Records shown: Begin

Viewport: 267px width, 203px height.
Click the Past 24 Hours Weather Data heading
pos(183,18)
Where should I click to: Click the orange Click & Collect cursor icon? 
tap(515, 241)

Records shown: End

## What you will do
Reproduce the data shown above with every line intact.

## Output
Viewport: 267px width, 203px height.
Click the Past 24 Hours Weather Data heading
pos(183,18)
Where should I click to: Click the orange Click & Collect cursor icon? 
tap(515, 241)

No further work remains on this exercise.